• _Page extract_
-- -- --

The Bush administration has said that India should become “a major world power in the 21st century.” But India is rising
as a great power fast enough—even without the Bush administration’s help in providing it with better conventional and
nuclear weapons. During the last decade, India has experienced phenomenal economic growth that will likely continue well
into the future.
At the same time the Bush administration is pursuing an unofficial policy of “containment” toward China. The United
States has strengthened Cold War-era formal and informal alliances with East Asian countries that ring China—for
example, Japan, Taiwan, and Singapore. It has also transferred military forces to the Asia/Pacific region, and now has
increased military support for India.

-- -- --

• _Material provided_

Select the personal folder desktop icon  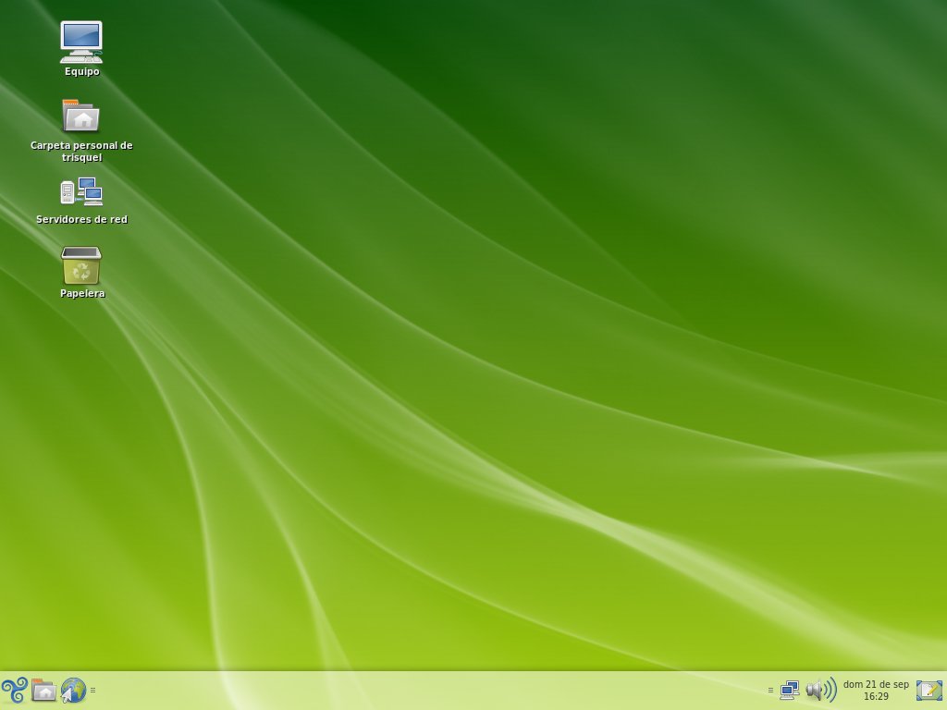click(x=81, y=116)
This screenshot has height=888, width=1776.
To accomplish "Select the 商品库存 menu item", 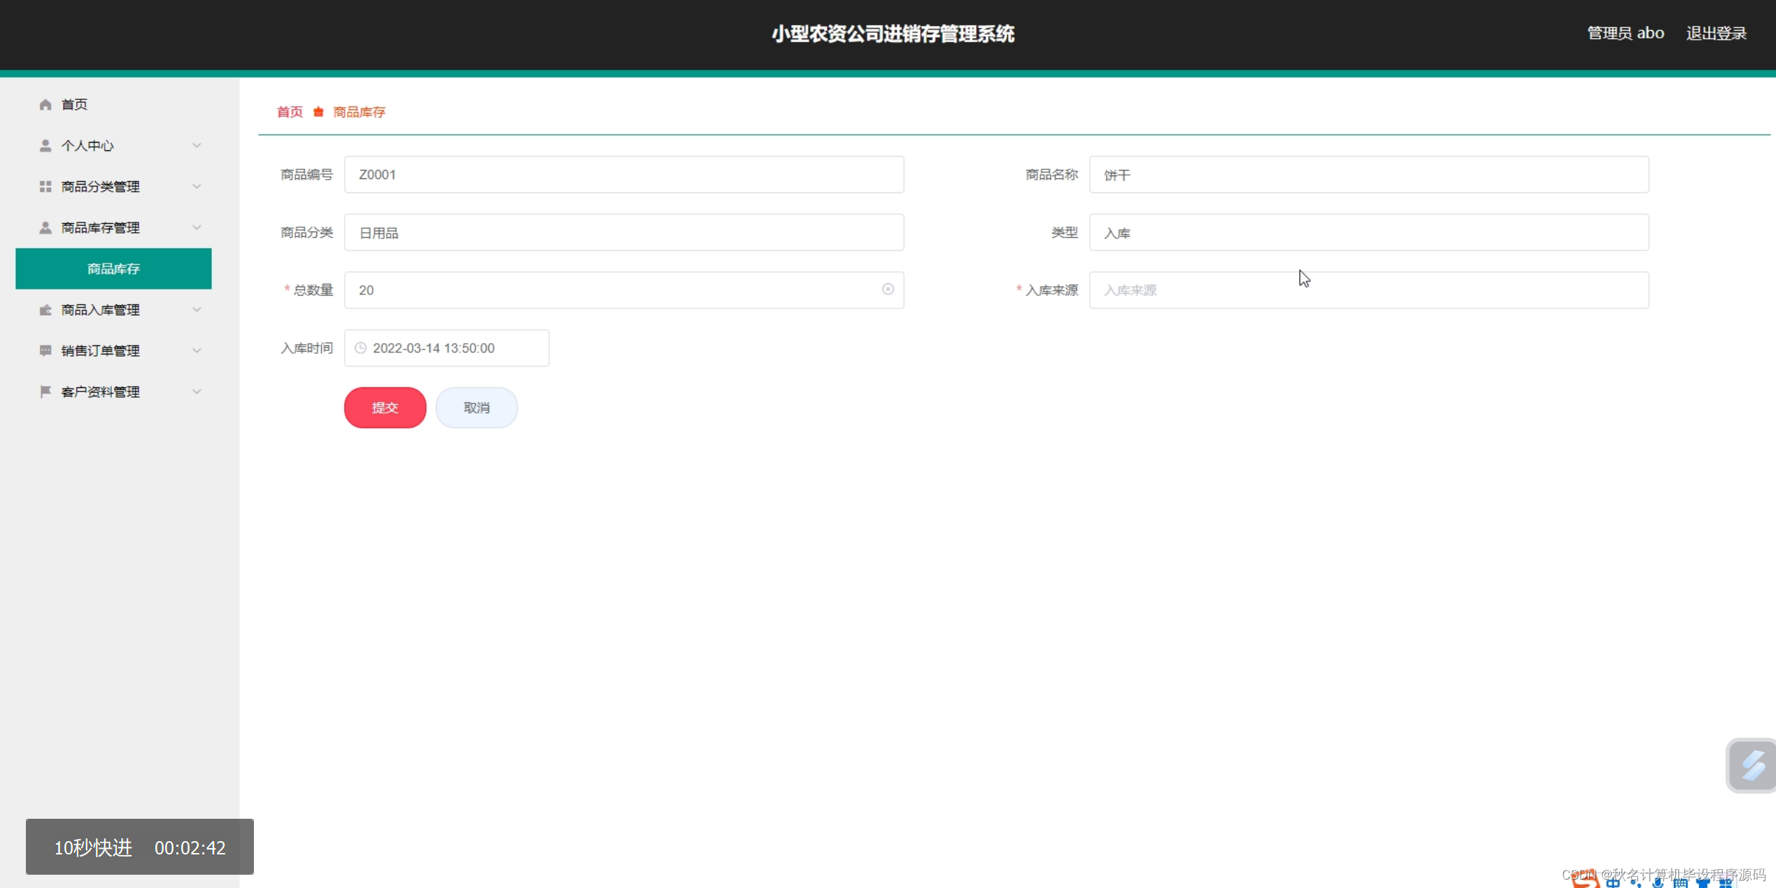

-- -- --

• _Required task 1_
Condense the paragraph of the passage on India and China that begins "At the same time the Bush administration" into a short bulleted list that keeps its main facts.
• _Required task 2_
Reproduce the part of the passage on India and China between "At the same" and "support for India.", inclusive, replacing "transferred" with "moved".

• _Correct answer 1_
- The Bush administration follows an unofficial policy of "containment" toward China.
- The United States has strengthened Cold War-era formal and informal alliances with East Asian countries around China, such as Japan, Taiwan, and Singapore.
- It has transferred military forces to the Asia/Pacific region.
- It has increased military support for India.

• _Correct answer 2_
At the same time the Bush administration is pursuing an unofficial policy of “containment” toward China. The United
States has strengthened Cold War-era formal and informal alliances with East Asian countries that ring China—for
example, Japan, Taiwan, and Singapore. It has also moved military forces to the Asia/Pacific region, and now has
increased military support for India.